Reading between the lines
There’s no doubt that sideloading is a route for malware onto Android devices, and Google has the receipts for its “50 times more malware” claim. On the flip side, there’s no doubt that sideloading is a feature many Android users are passionate about.
It’s hard not to overlook how deliberately cumbersome the solution that Google has come up with here is, and I can’t see anyone outside of the more hardened power users bothering to jump through all the hoops. And given that this mechanism is baked into the proprietary bit of Android, Google could decide to change it or pull the plug on it entirely down the line.
It’s also important to keep in mind that while it’s easy to get focused on apps from unverified developers (especially legitimate or scammy tools), ultimately, encouraging developers to become verified can have repercussions, because Google has the power to block apps from any developer.

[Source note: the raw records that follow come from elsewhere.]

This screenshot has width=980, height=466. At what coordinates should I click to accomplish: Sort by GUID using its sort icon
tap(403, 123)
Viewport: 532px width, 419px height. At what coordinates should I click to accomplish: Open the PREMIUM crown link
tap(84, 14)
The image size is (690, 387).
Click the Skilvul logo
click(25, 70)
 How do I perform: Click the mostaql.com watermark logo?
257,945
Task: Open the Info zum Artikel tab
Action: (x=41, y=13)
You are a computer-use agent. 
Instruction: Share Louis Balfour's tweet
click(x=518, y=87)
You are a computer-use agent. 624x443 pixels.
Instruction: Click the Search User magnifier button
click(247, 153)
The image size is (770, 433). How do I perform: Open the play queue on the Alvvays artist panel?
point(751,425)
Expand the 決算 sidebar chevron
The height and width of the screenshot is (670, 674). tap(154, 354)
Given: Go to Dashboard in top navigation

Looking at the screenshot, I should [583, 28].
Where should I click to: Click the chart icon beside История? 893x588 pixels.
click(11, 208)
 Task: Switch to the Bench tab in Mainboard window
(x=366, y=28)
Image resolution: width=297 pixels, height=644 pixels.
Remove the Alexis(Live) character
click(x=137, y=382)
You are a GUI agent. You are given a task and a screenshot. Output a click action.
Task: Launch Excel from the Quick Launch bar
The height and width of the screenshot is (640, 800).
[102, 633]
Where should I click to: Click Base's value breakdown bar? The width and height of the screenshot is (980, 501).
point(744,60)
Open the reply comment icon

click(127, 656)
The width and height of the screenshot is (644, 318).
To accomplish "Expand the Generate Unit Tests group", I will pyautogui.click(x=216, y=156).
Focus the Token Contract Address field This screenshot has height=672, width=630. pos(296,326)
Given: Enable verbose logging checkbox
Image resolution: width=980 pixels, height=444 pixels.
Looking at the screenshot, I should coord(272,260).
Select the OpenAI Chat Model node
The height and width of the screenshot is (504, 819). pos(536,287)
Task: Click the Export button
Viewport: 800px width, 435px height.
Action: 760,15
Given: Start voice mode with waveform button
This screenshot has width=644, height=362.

Also: Your Android phone is getting agentic powers with Gemini Intelligence
What kind of apps might Google want to pull the plug on in the future? It’s not hard to think of some. The tech giant might be put under pressure by companies to pull the plug on things such as emulators (a class of app that requires developer ID checks on the Play Store for some time now), or it might want to stop tools, such as ReVanced, an app that can, among other things, enable YouTube Premium features without a subscription. I can definitely see Google wanting to protect app revenues, and blocking these kinds of apps would help it do that.
Can anyone save sideloading?
Probably not.
The fuss kicked up so far might have elicited some concessions from Google, but I’m fairly sure the company had similar plans all along. Users could switch to iPhone, but that’s a tighter ecosystem. Those with compatible handsets could install custom operating systems, such as LineageOS and GrapheneOS, but this path is not for the faint of heart.
What about legislative pressures on Google from outside the US, from places such as the EU? After all, the European Commission — a body that is no fan of any of the big tech corporations — forced Apple to allow third-party app stores, sideloading, and alternative payment systems, killed off the Lightning port, and might ensure the iPhone has a user-replaceable battery.
Could the EU save sideloading as we know it? I wouldn’t hold my breath, and that’s because Google hasn’t blocked sideloading. Instead, the company has just put a whole bunch of hurdles in the way.